▶ WHAT TO DO
Word by word and line by line, write out all of the records.

RECORDS PROVIDED START

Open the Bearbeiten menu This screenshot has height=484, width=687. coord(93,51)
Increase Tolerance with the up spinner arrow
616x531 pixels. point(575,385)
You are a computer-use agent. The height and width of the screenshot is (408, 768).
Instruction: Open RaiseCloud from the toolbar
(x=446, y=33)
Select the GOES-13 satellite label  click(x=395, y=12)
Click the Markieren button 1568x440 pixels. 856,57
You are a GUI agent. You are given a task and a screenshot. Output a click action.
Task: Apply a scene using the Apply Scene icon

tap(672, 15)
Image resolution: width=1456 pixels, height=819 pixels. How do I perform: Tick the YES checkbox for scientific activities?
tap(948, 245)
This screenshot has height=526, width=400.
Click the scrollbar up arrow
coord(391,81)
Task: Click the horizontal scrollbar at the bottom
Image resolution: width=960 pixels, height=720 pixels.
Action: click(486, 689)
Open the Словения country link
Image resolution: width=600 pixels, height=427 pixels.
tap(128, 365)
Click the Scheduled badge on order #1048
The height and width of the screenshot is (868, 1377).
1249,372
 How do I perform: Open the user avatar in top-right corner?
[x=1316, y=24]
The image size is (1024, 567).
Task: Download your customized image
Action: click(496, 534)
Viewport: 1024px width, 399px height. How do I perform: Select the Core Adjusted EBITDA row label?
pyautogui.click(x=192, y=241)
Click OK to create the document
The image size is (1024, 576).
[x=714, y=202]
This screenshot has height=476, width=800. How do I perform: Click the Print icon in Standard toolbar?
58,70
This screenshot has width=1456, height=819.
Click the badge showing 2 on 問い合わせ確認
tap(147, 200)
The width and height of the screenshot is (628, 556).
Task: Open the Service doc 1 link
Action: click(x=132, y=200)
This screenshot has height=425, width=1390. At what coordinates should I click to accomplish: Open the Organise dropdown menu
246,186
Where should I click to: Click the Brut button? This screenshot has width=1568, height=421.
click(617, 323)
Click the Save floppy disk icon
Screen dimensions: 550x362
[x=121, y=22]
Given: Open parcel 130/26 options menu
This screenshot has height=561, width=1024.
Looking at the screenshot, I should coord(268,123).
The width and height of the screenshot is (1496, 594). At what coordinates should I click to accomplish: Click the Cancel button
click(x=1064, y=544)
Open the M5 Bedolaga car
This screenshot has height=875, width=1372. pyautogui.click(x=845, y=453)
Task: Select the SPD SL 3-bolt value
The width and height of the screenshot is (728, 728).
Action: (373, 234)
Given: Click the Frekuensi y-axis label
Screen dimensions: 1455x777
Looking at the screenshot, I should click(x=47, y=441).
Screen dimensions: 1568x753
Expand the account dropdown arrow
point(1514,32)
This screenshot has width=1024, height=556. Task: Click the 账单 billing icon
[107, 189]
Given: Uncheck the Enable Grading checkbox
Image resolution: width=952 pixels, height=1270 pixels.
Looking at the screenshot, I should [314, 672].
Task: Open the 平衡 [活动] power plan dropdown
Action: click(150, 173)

RECORDS PROVIDED END

▶ RESPONSE
Open the Bearbeiten menu This screenshot has height=484, width=687. coord(93,51)
Increase Tolerance with the up spinner arrow
616x531 pixels. point(575,385)
You are a computer-use agent. The height and width of the screenshot is (408, 768).
Instruction: Open RaiseCloud from the toolbar
(x=446, y=33)
Select the GOES-13 satellite label  click(x=395, y=12)
Click the Markieren button 1568x440 pixels. 856,57
You are a GUI agent. You are given a task and a screenshot. Output a click action.
Task: Apply a scene using the Apply Scene icon

tap(672, 15)
Image resolution: width=1456 pixels, height=819 pixels. How do I perform: Tick the YES checkbox for scientific activities?
tap(948, 245)
This screenshot has height=526, width=400.
Click the scrollbar up arrow
coord(391,81)
Task: Click the horizontal scrollbar at the bottom
Image resolution: width=960 pixels, height=720 pixels.
Action: click(486, 689)
Open the Словения country link
Image resolution: width=600 pixels, height=427 pixels.
tap(128, 365)
Click the Scheduled badge on order #1048
The height and width of the screenshot is (868, 1377).
1249,372
 How do I perform: Open the user avatar in top-right corner?
[x=1316, y=24]
The image size is (1024, 567).
Task: Download your customized image
Action: click(496, 534)
Viewport: 1024px width, 399px height. How do I perform: Select the Core Adjusted EBITDA row label?
pyautogui.click(x=192, y=241)
Click OK to create the document
The image size is (1024, 576).
[x=714, y=202]
This screenshot has height=476, width=800. How do I perform: Click the Print icon in Standard toolbar?
58,70
This screenshot has width=1456, height=819.
Click the badge showing 2 on 問い合わせ確認
tap(147, 200)
The width and height of the screenshot is (628, 556).
Task: Open the Service doc 1 link
Action: click(x=132, y=200)
This screenshot has height=425, width=1390. At what coordinates should I click to accomplish: Open the Organise dropdown menu
246,186
Where should I click to: Click the Brut button? This screenshot has width=1568, height=421.
click(617, 323)
Click the Save floppy disk icon
Screen dimensions: 550x362
[x=121, y=22]
Given: Open parcel 130/26 options menu
This screenshot has height=561, width=1024.
Looking at the screenshot, I should coord(268,123).
The width and height of the screenshot is (1496, 594). At what coordinates should I click to accomplish: Click the Cancel button
click(x=1064, y=544)
Open the M5 Bedolaga car
This screenshot has height=875, width=1372. pyautogui.click(x=845, y=453)
Task: Select the SPD SL 3-bolt value
The width and height of the screenshot is (728, 728).
Action: (373, 234)
Given: Click the Frekuensi y-axis label
Screen dimensions: 1455x777
Looking at the screenshot, I should click(x=47, y=441).
Screen dimensions: 1568x753
Expand the account dropdown arrow
point(1514,32)
This screenshot has width=1024, height=556. Task: Click the 账单 billing icon
[107, 189]
Given: Uncheck the Enable Grading checkbox
Image resolution: width=952 pixels, height=1270 pixels.
Looking at the screenshot, I should [314, 672].
Task: Open the 平衡 [活动] power plan dropdown
Action: click(150, 173)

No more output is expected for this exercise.